Monday, 28 September 2009

Literate Programming

A while back I wrote a rather lengthy entry about the significance of strong and clear naming conventions, and I spent some time explaining how well-defined, unambiguously named methods with to-the-point parameter names end up reading like sentences out of a book.

Today a friend pointed me to the Literate Programming website, where the following snippet can be found:

"I believe that the time is ripe for significantly better documentation of programs, and that we can best achieve this by considering programs to be works of literature. Hence, my title: 'Literate Programming.'

Let us change our traditional attitude to the construction of programs: Instead of imagining that our main task is to instruct a computer what to do, let us concentrate rather on explaining to human beings what we want a computer to do.

The practitioner of literate programming can be regarded as an essayist, whose main concern is with exposition and excellence of style.
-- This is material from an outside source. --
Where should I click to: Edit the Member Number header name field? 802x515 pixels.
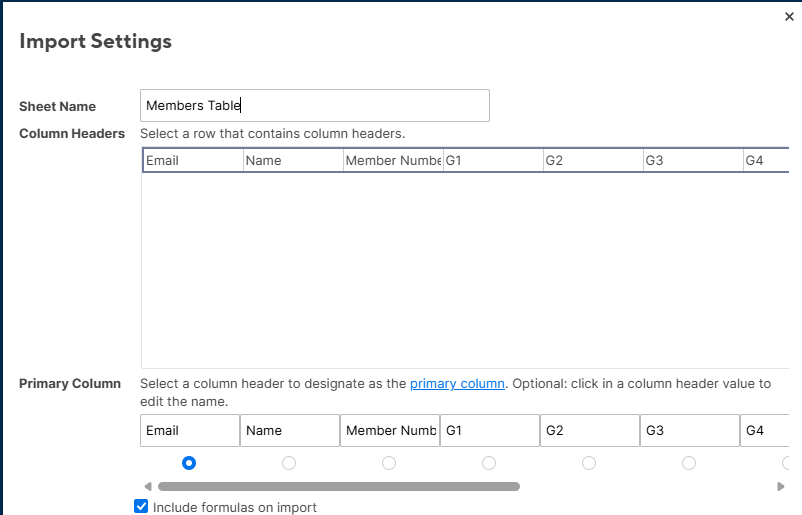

Such an author, with thesaurus in hand, chooses the names of variables carefully and explains what each variable means. He or she strives for a program that is comprehensible because its concepts have been introduced in an order that is best for human understanding, using a mixture of formal and informal methods that reinforce each other."

When I read this I immediately thought: YES! This is exactly what I've been trying to say. Code should not be a language for a select 'elite' that prides itself on obscurity. It should be something that can be read with ease and even by someone with very little technical understanding. I dare say that if you achieve that, you've achieved maintainable code.

Wednesday, 23 September 2009

Boolean Polymorphism

I think this is a rather good article about the pitfalls of large parameter lists and code maintainability.

Wednesday, 22 July 2009

Factory Assembly Lines, Red Cars, and TDD

For the last five weeks I have been supporting developers on a project that makes full use of automated unit and integration tests, including the use of a mocking framework. The frameworks of choice are NUnit and Moq, which is fairly standard stuff. What makes our little project special, though, is that the developers were all (bar one) completely new to the concepts of unit testing and mocking! This has made for some interesting challenges. All the developers are highly capable and intelligent people, so they've adopted the new principles with amazing speed. But as anyone who's transitioned to TDD will know, the mindset required is very different from that of 'traditional' development. As such, I've had to do a lot of mentoring during the last month or so.

There's nothing quite like having a good example to go by when you're trying to learn something new. That's the case with TDD as well. I also think that in order to learn TDD and the test-first discipline you need something more. What's needed is a school of thought. Perhaps even a dogma. I think that this is far more important than specific examples of how to do specific things, because with the correct line of thinking you'll arrive at good solutions to any of your testing problems. It was with this in mind that I wrote what follows; a rather absurd testing scenario involving a factory assembly line and lots of red cars.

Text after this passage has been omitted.